- Netflix poster
- Genre: Comedy, Documentary
- Created by: Adam Conover; Jon Wolf; Jon Cohen;
- Inspired by: The Fifth Risk by Michael Lewis
- Written by: Jonathan Braylock; Adam Conover; Hallie Haglund; Biniam Bizuneh; Brian Frange;
- Directed by: Nneka Onuorah; Jon Wolf;
- Country of origin: United States
- Original language: English
- No. of episodes: 6

Production
- Executive producers: Priya Swaminathan; Barack Obama; Michelle Obama; Tonia Davis; Jon Wolf; Jon Cohen; Adam Conover;
- Producers: Zachary Halley; James Burns;
- Cinematography: Charlie Gruet
- Editors: John Cason; Michael Schultz;
- Production companies: A24 Fair Point Higher Ground Productions

Original release
- Network: Netflix
- Release: May 19, 2022

= The G Word =

2022 American documentary comedy series

The G Word with Adam Conover is a 2022 American documentary comedy show on Netflix created by Adam Conover. The show discusses topics and their connection to the federal government of the United States, with "the g word" referring to 'government.' The show is produced by Barack Obama, the 44th president of the United States, and his wife, Michelle Obama. Each episode examines a different aspect of the government, loosely based on the book The Fifth Risk by Michael Lewis.

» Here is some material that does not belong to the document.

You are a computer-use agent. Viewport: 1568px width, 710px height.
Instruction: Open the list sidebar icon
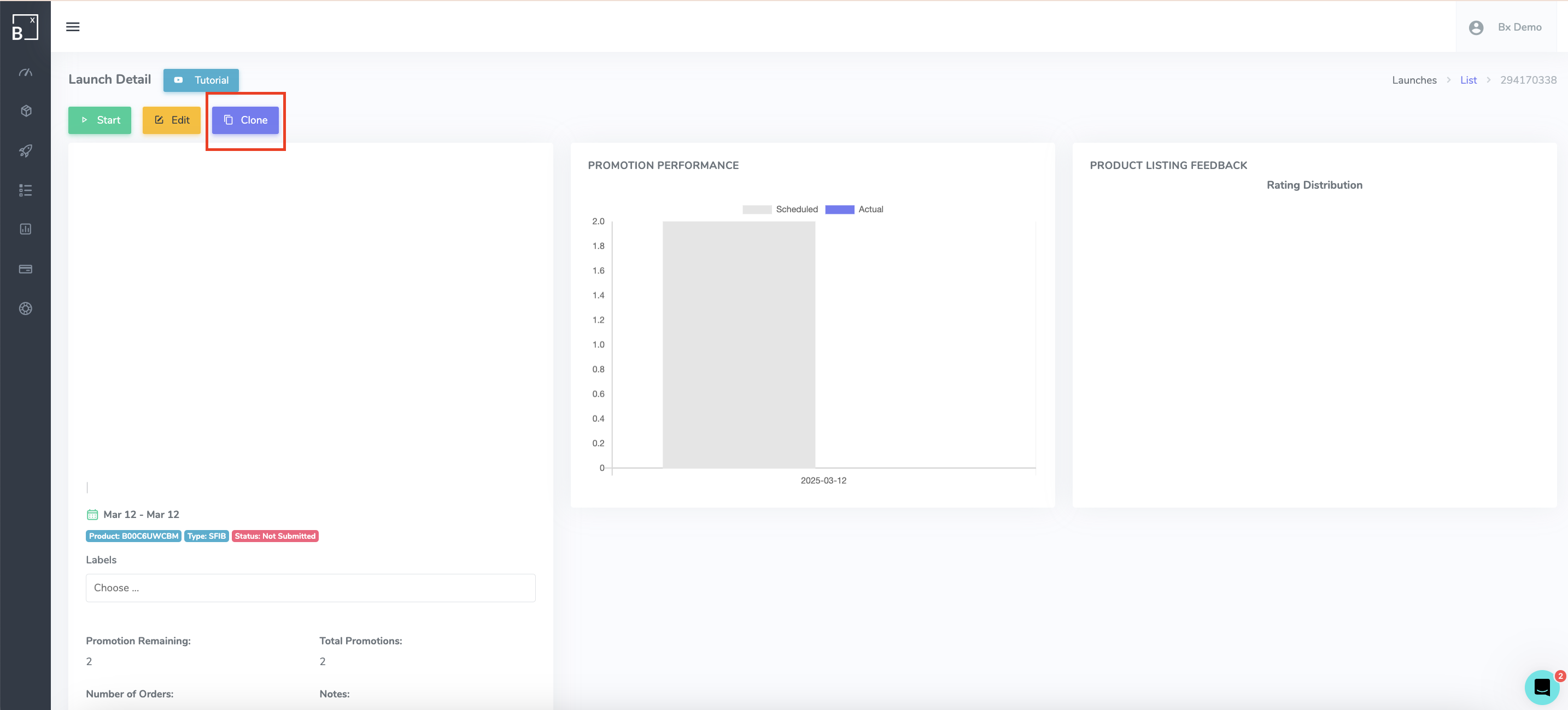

Writing for the show had started a week before COVID-19 lockdowns, before being moved online.

== Episodes ==

| No. in season | Title |
| 1 | "Food" |
Adam unpacks the origins of the USDA, the ways in which it keeps food safe, its challenges, and how it's directly responsible for stuffed-crust pizza.
| 2 | "Weather" |
How's the weather? The answer could mean life or death. Adam meets with those tasked with predicting the weather and handling its fallout.
| 3 | "Money" |
From bank bailouts to stimulus checks: Adam digs into the ways in which the government keeps people in the black - or shortchanges them.
| 4 | "Future" |
"Hey, Siri. Who created GPS, drones, Roomba, and you?" "A military defense agency responsible for some amazing - and awful - advancements in tech."
| 5 | "Disease" |
Adam examines the U.S. government's helpful and harmful approaches to sickness and finds that incompetence and indifference are all too contagious.
| 6 | "Change" |
A disillusioned Adam visits Barack Obama to see if the man who unsuccessfully made "hope and change" a thing can explain how to make an actual impact in government.

== Reception ==

On review aggregator Rotten Tomatoes, The G Word has an approval rating of 100% based on 5 reviews. Melissa Camacho wrote for Common Sense Media that "There's a lot to be learned here, and it's a lot more entertaining than your average civics class." Nell Minow wrote in RogerEbert.com that "If we don’t believe in government, it dies. We cannot believe in it if we do not understand it, and The G Word's depictions of the best and worst of government are a welcome first step." Some critics questioned the show's association with Barack and Michelle Obama: Sonia Rao of The Washington Post wrote in an article titled 'Why it’s hard to trust an Obama-produced show to critique the government', that 'The G Word' was characterized by a, "...somewhat disingenuous take on what is required for the government to truly serve its people — perhaps the most obvious indicator of its producers’ bias." Libertarian political pundit John Stossel criticized the show, writing in Reason that the show was "big government propaganda" that "sneers at what it calls this philosophy that the free market should be trusted over the government."